Wednesday, March 25, 2009

2 Years...in memory of Byron V. Black, 6/25/67 - 3/25/07



Jeremiah 49:11

11 Leave your orphans; I will protect their lives.
Your widows too can trust in me."


It's almost impossible for to believe that it's been two years since my husband died. Two years ago this morning, just about at this time, my world changed forever. I was looking back at an email I sent to various friends about that day. It's posted below for reference.

Two years later, we are coping as well as anyone could expect, I suppose. I know the boys miss their daddy terribly. There have been so many things that have happened in their lives that I wish he was here to see or participate in...football games, band practices, soccer, basketball, girlfriends, school assemblies, drivers ed, baptisms...but I know he was watching from above and smiling all the while.

We're going to New York, TX today to the cemetery. We don't go often, mostly because it's so far away, but also because I know he's not really there, anyway. We'll go by and pick up Byron's mom (she lives in Athens) and go out to the cemetery and then to lunch or something. I plan to take a few pictures today out there. Charlotte will be 80 in May and I want to get some photos of her with the boys every time we are together. I'll post as soon as we get back.

Thanks for reading and thanks for your prayers.


Email sent 3-31-07

I have tried to think of ways to help sort this whole surreal event out in my mind, and it was suggested to me by my pastor to reach out for strength. I am asking for your prayers, if you are a person of faith, or your positive energy, if you have alternate beliefs.

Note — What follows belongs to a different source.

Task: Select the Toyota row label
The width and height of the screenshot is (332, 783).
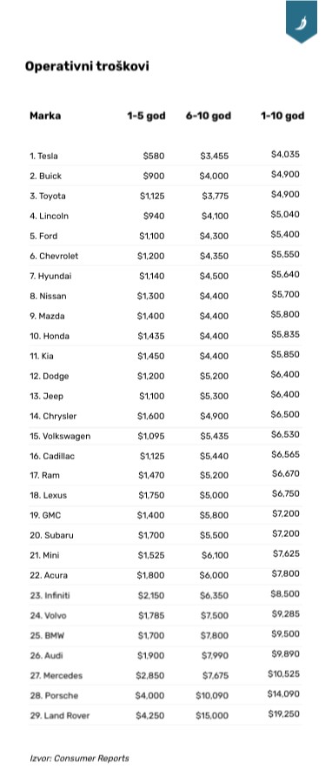Action: (47, 196)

On Sunday morning at 7:23 am, I found the love of my life unresponsive, blue, and cold in our bed. He had passed during the night sometime, while we were sleeping. I found myself in some strange fog, calling 911 and performing CPR until paramedics and a physician arrived. The doctor, who had left his shift at the hospital and was on his way home when he heard the call, came to me while the paramedics were working and told me that "this was not going to be a successful resuscitation." Those words didn't register in my mind. I begged him to try everything he could, so they took him to the hospital and tried for over an hour to save him. There was no hope...and the doctor came out to explain to me and my three children that he was gone.

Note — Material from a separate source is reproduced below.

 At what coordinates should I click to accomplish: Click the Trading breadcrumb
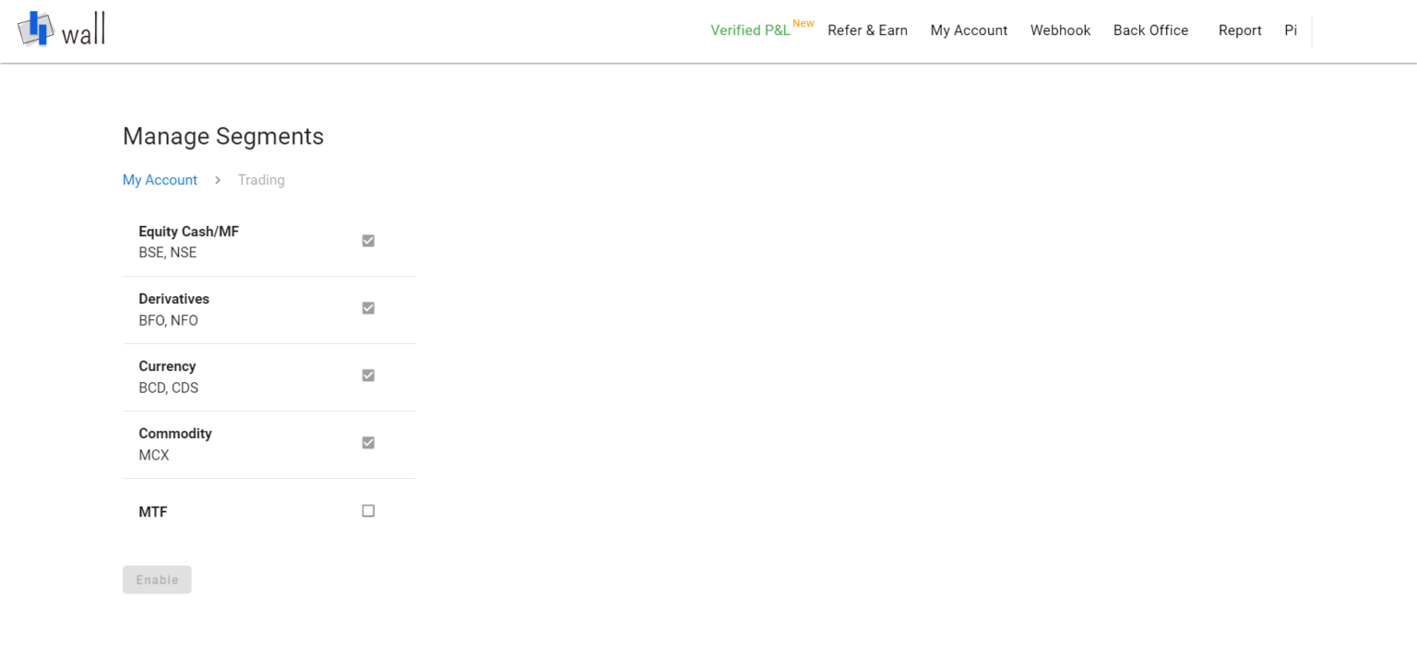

I cannot in a million years imagine how I am going to spend the rest of my life without him. He has been there for me for so long that I don't remember life before he was there. This has been an unimaginably hard week, and every minute I think it might get the slightest bit easier, something happens and I see him...I hear a song, or smell something familiar...it's just so hard to even breathe sometimes. I have cried until I think I can't make any more tears. There are just no words that can explain why a 39 year old man's heart would stop in the night. I am so angry...and lost...and forever broken.

I keep trying to be as strong as possible for the boys, but it is so hard. They're handling this better than I expected, but that's the beauty of the resiliency of children. Our oldest is much more acutely aware of the depth of this loss, as he and his dad have truly been best friends.

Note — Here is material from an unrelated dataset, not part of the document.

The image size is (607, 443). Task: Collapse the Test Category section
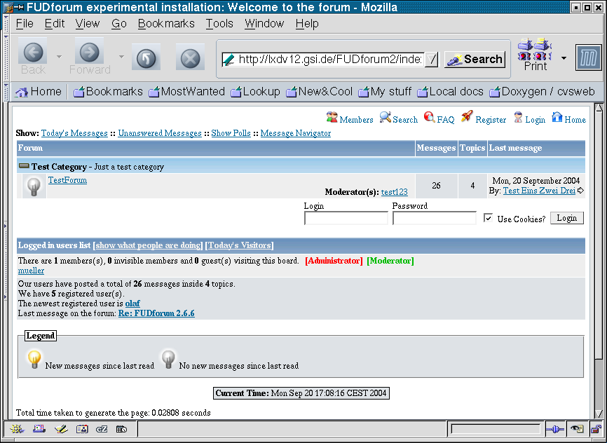click(x=24, y=167)

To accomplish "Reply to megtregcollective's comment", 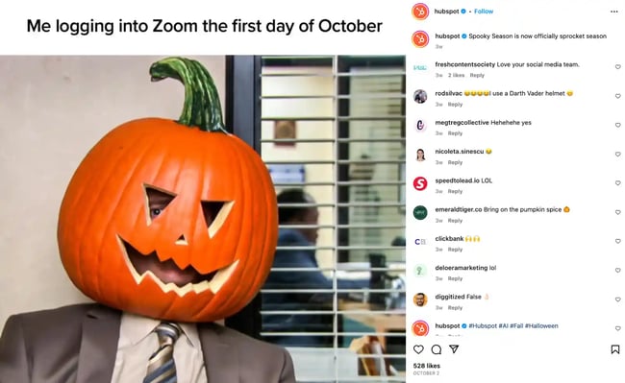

We have a wonderful network of extended family, friends, and church members who have come out en masse to comfort and assist in every way possible...but nothing is filling this gaping hole in my soul. At this point, I cannot ever imagine it being filled again. After days of constant activity, and people coming and going from my house, I find myself alone with my thoughts this evening. Please help me understand why this has happened...and how I can get through the rest of my life without him.